I know this sounds like sacrilege, especially coming from someone who inhabits the old school part of the hobby, where monsters are there to be slain and treasure to be pried from their still-warm claws. But even when I was a kid, the parts of a session I looked forward to weren’t the whittling down of hit points or the tracking of initiative. They were everything else.
I loved describing sinister rooms filled with strange objects and watching my friends debate whether or not to touch them. I loved watching them argue about the safest way for their characters to cross a rickety rope bridge across a chasm. I loved their paranoid investigations of hidden crawlspaces and their impromptu diplomacy with bullywugs they were trying to convince of their good intentions (I should write about that sometime). I loved the awkward, funny, surprisingly human interactions between characters and the worlds I’d presented to them.
That’s always been the meat of roleplaying games for me: not the fighting, but the playing. Heck, that’s why I’m still here after all these years.
To be clear: I love a good fight. In fact, as a player, I really respect a well-run tactical encounter and have nothing but praise for referees capable of this. A few years ago, for example, I played in a great Rolemaster campaign run by a friend who knew the game – and its combat rules – like the back of his hand. I left that campaign with a much greater appreciation for the unique virtues of Rolemaster and its chart-driven approach to combat. It helped, too, that the referee had a good sense of how to make combats fun, a skill in which I am decidedly lacking.
I often include combats because I feel obligated to do so. Of late, I’ve noticed this most often in my Barrett’s Raiders Twilight: 2000 campaign. Since T2K is a military RPG, it would be ridiculous not to have combats, wouldn’t it? So, we have them, even though I spend most sessions trying to figure out ways to avoid them. Again, it’s not that we haven’t had fun and exciting combats in that campaign, because I know we have. However, they’re not what interest me and I regularly feel as if combat doesn’t play to my strengths as a referee.
Consequently, I sometimes think of combat as a tax I have to pay to get to the good parts of the session, like those unskippable ads on YouTube, except the ads last half an hour and require me to reread the rules on incendiary ammunition. Again.
Now, I understand that some people love combat. For some, it’s what they most enjoy about RPGs. There’s a satisfying clarity in the geometry of battle, the crisp chain of cause and effect, the tactical puzzle. I completely understand that, because, as I said, I’ve had moments where I felt the same way. So, I salute their enthusiasm. I merely ask that they might forgive me when I can’t be bothered to remember the modifier for an attack against a prone target or how much protection a concrete wall provides against weapons fire.

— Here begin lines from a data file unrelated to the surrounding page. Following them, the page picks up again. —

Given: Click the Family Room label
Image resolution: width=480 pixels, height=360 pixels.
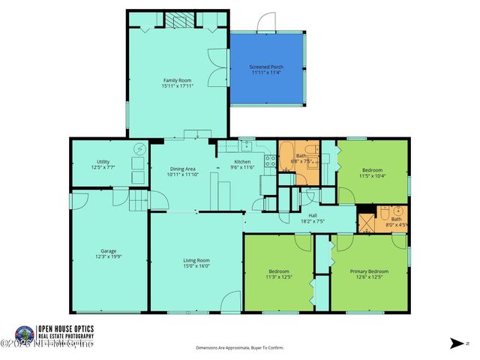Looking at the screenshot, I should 178,80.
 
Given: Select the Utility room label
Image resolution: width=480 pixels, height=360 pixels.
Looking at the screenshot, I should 103,162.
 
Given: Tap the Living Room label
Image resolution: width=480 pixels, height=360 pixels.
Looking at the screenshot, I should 196,260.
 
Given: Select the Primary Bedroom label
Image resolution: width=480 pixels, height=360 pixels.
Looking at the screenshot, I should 369,271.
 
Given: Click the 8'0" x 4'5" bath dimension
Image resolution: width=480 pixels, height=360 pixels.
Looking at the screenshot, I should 396,224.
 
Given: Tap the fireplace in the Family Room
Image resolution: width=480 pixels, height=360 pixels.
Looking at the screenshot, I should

For me, the real excitement comes when players sidestep combat entirely. When they parley, sneak, bribe, confuse, seduce, or otherwise avoid having to resort to swordplay or gunfire. Not only do I cheer those moments for the cleverness they demonstrate, but also because it means I don’t have to worry about my own tactical inadequacies. Plus, it’s in the unscripted non-combat interactions that the game feels most alive to me.
So, yes, I hate combat – but only because I love everything else about roleplaying games so much more.
Still, just often enough to make me question everything, a combat shines. The dice align, the stakes are high, the players are desperate, and suddenly we’re not just resolving a skirmish. We’re there, holding our collective breaths, waiting for the next roll. In those moments, I’m reminded why people put up with those incendiary ammunition rules.
But I won’t pretend I’m not secretly hoping someone talks their way out of it instead.